ドアの下で息を切らしていた銀色の髪の少年は、形のよい繭の間にしわを寄せ不機嫌を隠さぬまま、緑の制服の多いこのクラスの中浮かび上がるような、紅を身にまとった濃紺の髪の少年の元へ靴音高々に近寄った。
濃紺の髪の少年は、銀色の髪の少年の行動を目で追いながら、彼が目の前に来ると同時に微笑んだ。

「今回も、俺の勝ち」

銀色の髪の少年が言葉発する前に、濃紺の髪の少年が今回の揉め事の焦点となっている勝負の結果を告げた。

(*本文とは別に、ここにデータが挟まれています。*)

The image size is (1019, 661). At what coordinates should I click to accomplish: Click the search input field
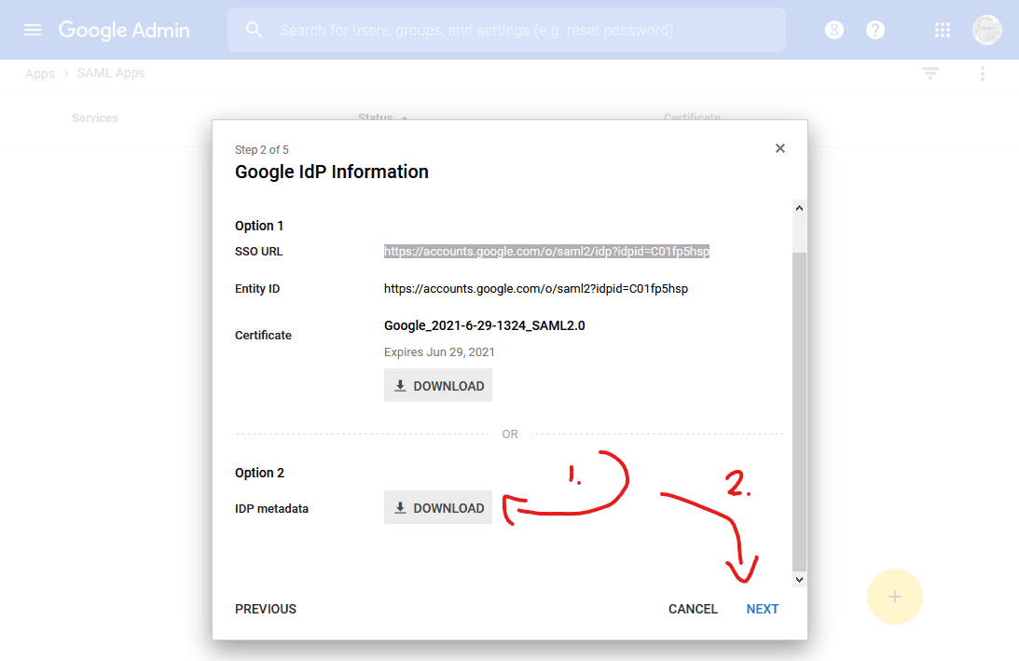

皆が見惚れるほどの微笑を浮かべた濃紺の髪の少年と、事実である『負け』の結果に対しいちゃもんつける前に微笑みと共に勝利宣言され、なわなわと震える銀色髪少年。二人ははライバル関係にあった。

周りから見れば"犬猿の仲"とでも称されそうな彼等は、この学園に入学当時からトップをキープし続ける少年たちでもあった。